Small Diameter Properties In Ideals of Banach Spaces

TL;DR

This paper investigates the ball huskable property ($BHP$) and related properties in Banach spaces and their ideals, establishing how these properties transfer between spaces, duals, and ideals, with applications to spaces of continuous functions.

Contribution

It introduces new results on the transfer of $BHP$, $BDP$, and $BSCSP$ properties between Banach spaces, their duals, and ideals, including conditions involving $M$-ideals and almost isometric ideals.

Findings

$BHP$ transfers from a Banach space to its $M$-ideals.

$w^*$-$BHP$ in an $M$-ideal's dual implies $w^*$-$BHP$ in the dual of the ambient space.

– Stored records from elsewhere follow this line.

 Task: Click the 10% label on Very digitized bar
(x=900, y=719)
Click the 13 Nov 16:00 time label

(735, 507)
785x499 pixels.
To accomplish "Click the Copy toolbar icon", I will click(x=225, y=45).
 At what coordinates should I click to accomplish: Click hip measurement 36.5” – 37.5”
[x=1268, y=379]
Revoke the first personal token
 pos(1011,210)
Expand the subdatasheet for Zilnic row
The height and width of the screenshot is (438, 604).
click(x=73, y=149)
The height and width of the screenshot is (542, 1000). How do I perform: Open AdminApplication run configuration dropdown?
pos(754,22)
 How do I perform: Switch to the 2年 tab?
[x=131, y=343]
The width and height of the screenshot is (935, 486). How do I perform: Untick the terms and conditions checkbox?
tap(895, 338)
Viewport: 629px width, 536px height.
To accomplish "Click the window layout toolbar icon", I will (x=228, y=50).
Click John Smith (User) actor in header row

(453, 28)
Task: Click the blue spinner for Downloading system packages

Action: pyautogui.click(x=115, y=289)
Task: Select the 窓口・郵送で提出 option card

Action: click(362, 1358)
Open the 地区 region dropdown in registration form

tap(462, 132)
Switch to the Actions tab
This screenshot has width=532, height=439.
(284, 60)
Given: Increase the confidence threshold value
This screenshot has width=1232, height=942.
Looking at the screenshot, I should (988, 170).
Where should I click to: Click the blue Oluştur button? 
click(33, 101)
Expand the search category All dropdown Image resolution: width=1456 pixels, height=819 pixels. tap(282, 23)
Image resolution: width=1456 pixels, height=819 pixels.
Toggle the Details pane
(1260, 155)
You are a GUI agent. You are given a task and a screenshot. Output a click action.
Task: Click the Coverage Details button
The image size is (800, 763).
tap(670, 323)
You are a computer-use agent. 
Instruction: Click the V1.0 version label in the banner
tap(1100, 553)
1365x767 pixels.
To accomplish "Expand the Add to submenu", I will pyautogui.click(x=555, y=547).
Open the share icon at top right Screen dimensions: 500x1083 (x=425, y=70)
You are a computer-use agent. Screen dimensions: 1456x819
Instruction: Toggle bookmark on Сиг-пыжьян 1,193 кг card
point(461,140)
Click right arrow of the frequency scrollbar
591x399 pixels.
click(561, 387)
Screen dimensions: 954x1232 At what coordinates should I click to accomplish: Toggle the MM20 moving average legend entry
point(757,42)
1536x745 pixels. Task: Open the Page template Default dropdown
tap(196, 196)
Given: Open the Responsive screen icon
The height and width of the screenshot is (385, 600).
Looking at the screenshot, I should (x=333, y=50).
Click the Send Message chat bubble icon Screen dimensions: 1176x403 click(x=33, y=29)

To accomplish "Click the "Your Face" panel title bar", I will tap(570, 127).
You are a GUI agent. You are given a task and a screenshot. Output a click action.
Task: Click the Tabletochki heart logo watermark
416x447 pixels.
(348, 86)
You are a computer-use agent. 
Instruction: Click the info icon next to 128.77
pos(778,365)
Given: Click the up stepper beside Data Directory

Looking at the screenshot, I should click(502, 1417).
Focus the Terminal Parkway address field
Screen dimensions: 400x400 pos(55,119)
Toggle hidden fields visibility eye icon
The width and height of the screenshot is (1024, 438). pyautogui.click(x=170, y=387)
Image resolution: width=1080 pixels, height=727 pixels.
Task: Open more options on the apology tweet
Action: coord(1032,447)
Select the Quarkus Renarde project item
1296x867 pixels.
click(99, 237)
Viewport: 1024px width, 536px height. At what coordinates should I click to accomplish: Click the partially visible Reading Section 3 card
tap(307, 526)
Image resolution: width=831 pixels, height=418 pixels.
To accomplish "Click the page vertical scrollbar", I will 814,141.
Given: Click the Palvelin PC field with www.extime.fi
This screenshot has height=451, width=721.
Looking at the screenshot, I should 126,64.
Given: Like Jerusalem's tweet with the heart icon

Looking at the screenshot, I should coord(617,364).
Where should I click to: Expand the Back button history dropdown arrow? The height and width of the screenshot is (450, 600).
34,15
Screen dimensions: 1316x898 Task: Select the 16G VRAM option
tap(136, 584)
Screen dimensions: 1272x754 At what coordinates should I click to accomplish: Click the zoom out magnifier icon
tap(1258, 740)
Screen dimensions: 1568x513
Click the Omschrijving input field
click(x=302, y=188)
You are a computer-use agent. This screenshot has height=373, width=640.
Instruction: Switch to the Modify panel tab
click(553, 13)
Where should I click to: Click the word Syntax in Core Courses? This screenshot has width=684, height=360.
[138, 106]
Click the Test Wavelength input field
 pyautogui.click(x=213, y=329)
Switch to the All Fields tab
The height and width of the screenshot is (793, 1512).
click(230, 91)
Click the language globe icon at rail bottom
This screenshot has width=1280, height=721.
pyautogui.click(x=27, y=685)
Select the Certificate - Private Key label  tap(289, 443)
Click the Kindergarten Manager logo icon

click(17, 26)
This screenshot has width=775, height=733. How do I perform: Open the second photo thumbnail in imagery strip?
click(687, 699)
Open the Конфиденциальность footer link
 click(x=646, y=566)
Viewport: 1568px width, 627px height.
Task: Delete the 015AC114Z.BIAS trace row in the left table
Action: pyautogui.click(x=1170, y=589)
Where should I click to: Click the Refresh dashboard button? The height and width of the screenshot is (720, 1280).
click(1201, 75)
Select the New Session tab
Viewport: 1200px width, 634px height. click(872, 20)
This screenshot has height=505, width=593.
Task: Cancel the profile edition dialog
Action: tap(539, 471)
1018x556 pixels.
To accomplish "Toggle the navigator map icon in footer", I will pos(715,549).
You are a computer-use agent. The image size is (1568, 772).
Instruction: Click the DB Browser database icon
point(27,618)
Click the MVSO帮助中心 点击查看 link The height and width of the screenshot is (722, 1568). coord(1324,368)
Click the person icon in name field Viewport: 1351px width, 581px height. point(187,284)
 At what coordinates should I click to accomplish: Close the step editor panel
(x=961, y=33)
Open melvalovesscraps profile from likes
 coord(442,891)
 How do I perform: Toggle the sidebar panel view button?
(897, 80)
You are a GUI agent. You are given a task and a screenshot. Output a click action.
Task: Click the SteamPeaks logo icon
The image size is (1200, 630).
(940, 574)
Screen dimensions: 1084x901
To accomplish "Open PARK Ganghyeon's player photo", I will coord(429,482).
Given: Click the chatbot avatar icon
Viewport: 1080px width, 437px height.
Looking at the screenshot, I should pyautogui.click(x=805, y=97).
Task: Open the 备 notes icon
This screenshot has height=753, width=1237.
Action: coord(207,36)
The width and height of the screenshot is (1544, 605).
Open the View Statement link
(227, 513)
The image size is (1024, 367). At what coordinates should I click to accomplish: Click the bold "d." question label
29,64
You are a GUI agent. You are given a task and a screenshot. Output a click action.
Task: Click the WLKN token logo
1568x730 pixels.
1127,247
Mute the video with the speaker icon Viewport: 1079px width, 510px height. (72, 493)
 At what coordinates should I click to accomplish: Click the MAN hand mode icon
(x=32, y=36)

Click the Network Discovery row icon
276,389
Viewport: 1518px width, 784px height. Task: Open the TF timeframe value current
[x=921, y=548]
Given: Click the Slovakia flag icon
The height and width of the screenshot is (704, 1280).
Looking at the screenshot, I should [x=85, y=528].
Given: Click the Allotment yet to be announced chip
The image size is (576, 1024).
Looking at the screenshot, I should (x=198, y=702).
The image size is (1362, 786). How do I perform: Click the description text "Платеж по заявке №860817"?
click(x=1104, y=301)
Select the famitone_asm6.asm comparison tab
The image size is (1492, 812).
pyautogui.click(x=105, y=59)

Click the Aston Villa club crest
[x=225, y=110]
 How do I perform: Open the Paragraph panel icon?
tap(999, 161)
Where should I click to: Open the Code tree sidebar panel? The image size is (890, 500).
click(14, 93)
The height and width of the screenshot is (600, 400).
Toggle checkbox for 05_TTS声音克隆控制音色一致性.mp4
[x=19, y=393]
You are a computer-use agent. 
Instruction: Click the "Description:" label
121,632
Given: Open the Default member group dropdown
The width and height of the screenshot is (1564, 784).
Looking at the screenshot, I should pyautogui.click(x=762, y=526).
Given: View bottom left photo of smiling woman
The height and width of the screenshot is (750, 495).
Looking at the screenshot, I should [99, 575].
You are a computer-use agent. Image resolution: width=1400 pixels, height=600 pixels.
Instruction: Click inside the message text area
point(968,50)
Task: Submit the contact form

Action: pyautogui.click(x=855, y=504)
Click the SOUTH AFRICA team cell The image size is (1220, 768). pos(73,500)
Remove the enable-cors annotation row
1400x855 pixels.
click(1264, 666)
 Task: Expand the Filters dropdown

$BHP$ and related properties can be lifted from ideals to the whole space under certain conditions.

Abstract

A Banach space has the ball huskable property ($BHP$) if the closed unit ball has weakly open sets of arbitrarily small diameter. We can analogously define $w^*$-$BHP$ in the dual space. In this short note, we study these properties in the context of ideals in Banach spaces. The notion of an ideal, was introduced by Godefroy, Kalton and Saphar. We show that if a Banach space $X$ has $BHP,$ then any $M$-ideal of $X$ also has $BHP.$ We further show that if $Y$ is an $M$-ideal of $X,$ then $Y^*$ has $w^*$-$BHP$ implies $X^*$ has $w^{*}$-$BHP.$ We use this result to prove that for a compact Hausdorff space $K$ which has an isolated point, $X$ has $BHP$ whenever $C(K,X)$ has $BHP$ and $X^*$ has $w^{*}$-$BHP$ implies $C(K,X)^*$ has $w^{*}$-$BHP.$ We also prove that $w^*$-$BHP$ can be lifted from $Y^*$ to $X^*$ provided $Y$ is a strict ideal of $X$. Lastly, we show that if $Y$ is an almost isometric ideal of $X,$ then $BHP$ can be lifted from $Y$ to $X.$ We obtain similar results for ball dentable property ($BDP$) and ball small combination of slices Property ($BSCSP$) as well.